L’adolescence est une période chargée de défis, tout le monde en conviendra, mais pour ma mère, c’était un peu l’apocalypse. Comme bon nombre de parents, elle craignait autant le phénomène que les Californiens les ouragans. Elle cultivait de nombreuses croyances délétèrent à ce sujet, dont une en particulier : les relations mère-fille devaient forcément être compliquées.

Après avoir vécu ce qu’elle qualifiait parfois d’enfer avec mon frère, elle s’attendait clairement à morfler avec moi. Dans la vie, comme je l’ai appris plus tard, redouter quelque chose est souvent la meilleure façon de la voir advenir.

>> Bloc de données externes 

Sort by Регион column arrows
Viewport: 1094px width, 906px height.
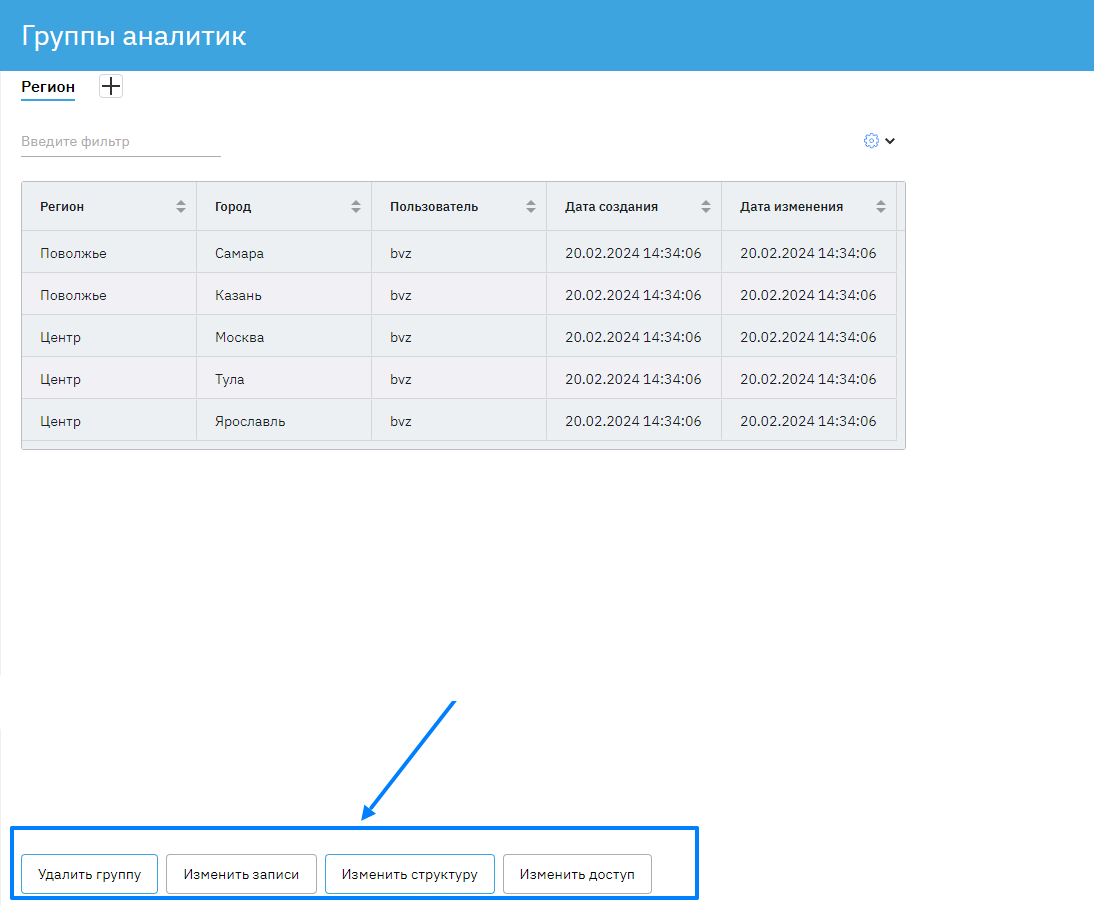point(181,207)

J’ai obtenu haut la main mon brevet des collèges, recevant les félicitations de mes professeurs, agréablement surpris que mes notes n’aient en aucune manière souffert du « drame qui m’était arrivé ». Cependant, mon entrée en seconde a signé le début d’une nouvelle ère, plus chaotique. Le travail demandé me mettait constamment sous pression et, telle une cocotte-minute, mois après mois, je m’approchais d’un risque d’explosion. L’armure que je m’étais forgée au fil de mois a commencé à se craqueler de toutes parts.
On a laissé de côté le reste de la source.